## Task prompt:
Reproduce only the lines below from the line containing "The height and" to the line containing "Task: Click Set up deductions button", exactly as written, with both end lines kept. Omit the pictures.

## Data:
***

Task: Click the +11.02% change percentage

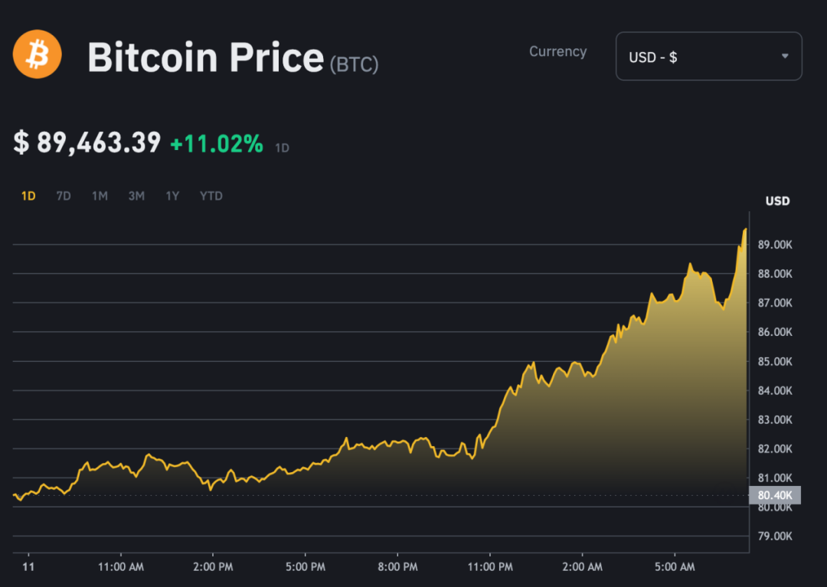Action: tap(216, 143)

***

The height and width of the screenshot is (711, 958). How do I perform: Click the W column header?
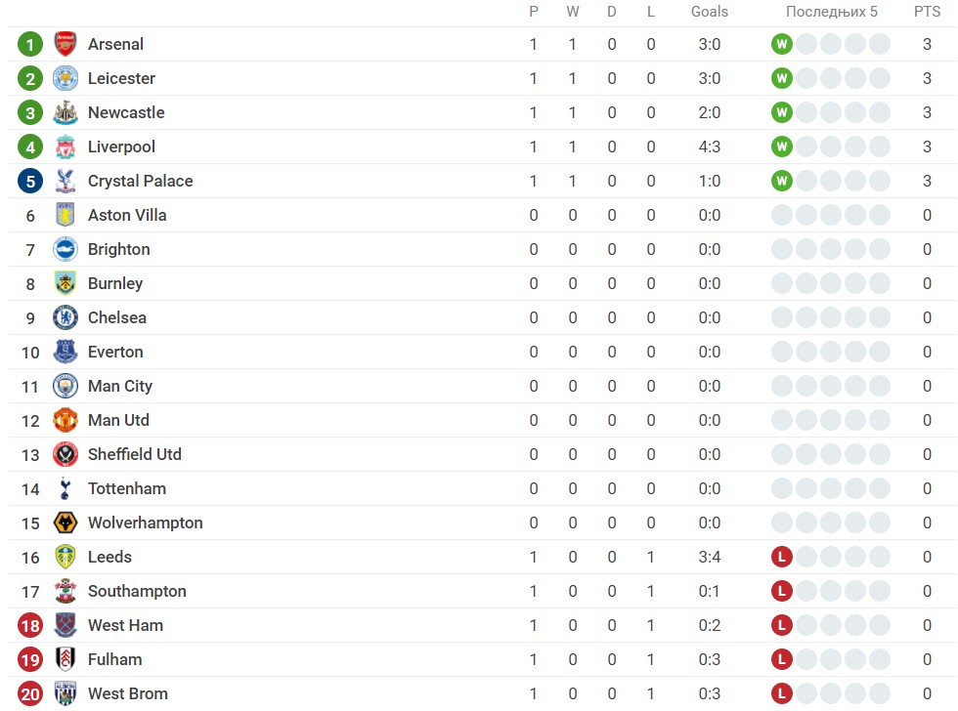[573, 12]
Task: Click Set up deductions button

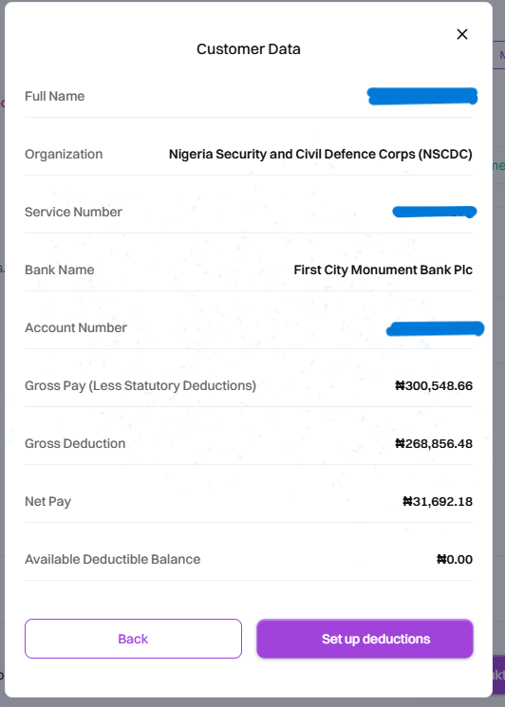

***

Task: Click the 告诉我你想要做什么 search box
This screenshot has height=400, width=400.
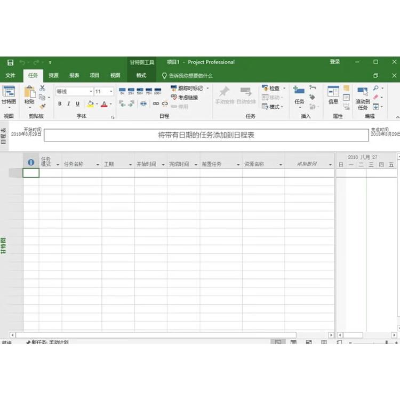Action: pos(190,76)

***

## Result below:
The height and width of the screenshot is (711, 958). How do I perform: Click the W column header?
[573, 12]
Task: Click Set up deductions button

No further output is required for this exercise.